Shuck them, please." His Russian was inept; his wrists, where
visible, were no larger than mailing tubes. "Off!" Skuratov slipped
off his shuba, tossed down his astrakhan.
"Do as desired," said Skuratov, eyeing me with calm. "If we
don't live it will not matter if we freeze."
"It will," said Jake, doffing his own, lighter coat, showing the
white linen three-piece he wore yearround, standing in apprehensive reverence as if the national anthem rushed through his ears.
Jake wasn't big, though he impressioned such; wasn't slow, though
he moved so deliberately that he seemed forever to be gliding across
gelatin; wasn't stupid, though until you believed you knew him
you wouldn't have figured. He didn't seem dangerous at all.
"Uncoat! Please obey, please."
Our terrorist seemed unnerved and amateurish; any delay might
suffice. "What gives, friend?" I asked, wording Turkish, a language
unfamiliar to both Skuratov and Jake, but not, I hunched, to him.
"Asian brother," he replied, in like tongue. "I regret." Interesting; but before more might pass Jake raised his foot, kicking the
pistol downtunnel.
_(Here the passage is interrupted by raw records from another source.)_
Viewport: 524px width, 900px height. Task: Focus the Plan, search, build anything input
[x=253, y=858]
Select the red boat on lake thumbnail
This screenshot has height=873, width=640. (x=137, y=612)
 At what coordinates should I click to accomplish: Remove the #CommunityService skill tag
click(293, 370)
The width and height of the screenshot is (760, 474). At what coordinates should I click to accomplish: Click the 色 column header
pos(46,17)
He shouted and brokeaway.
"Don't scream!!" yelled Jake, his voice ringing along the walls.
To see his rolling flip was to watch an angel descend from heaven.
Leaping up, Jake heeled him twixt the scapulae, felling him timber-style. Jake booted him onto his back, then swung his fist
sharply against the Adam's apple. The fellow's limbs thrashed as if
on motor overload; spasms blurred his features. Close in, he
showed fewer than twenty years agrowing; reminded me of one of
my many lost sergeants. Jake kneeled over him as if to pray,
smoothing the boy's long hair away from his brow.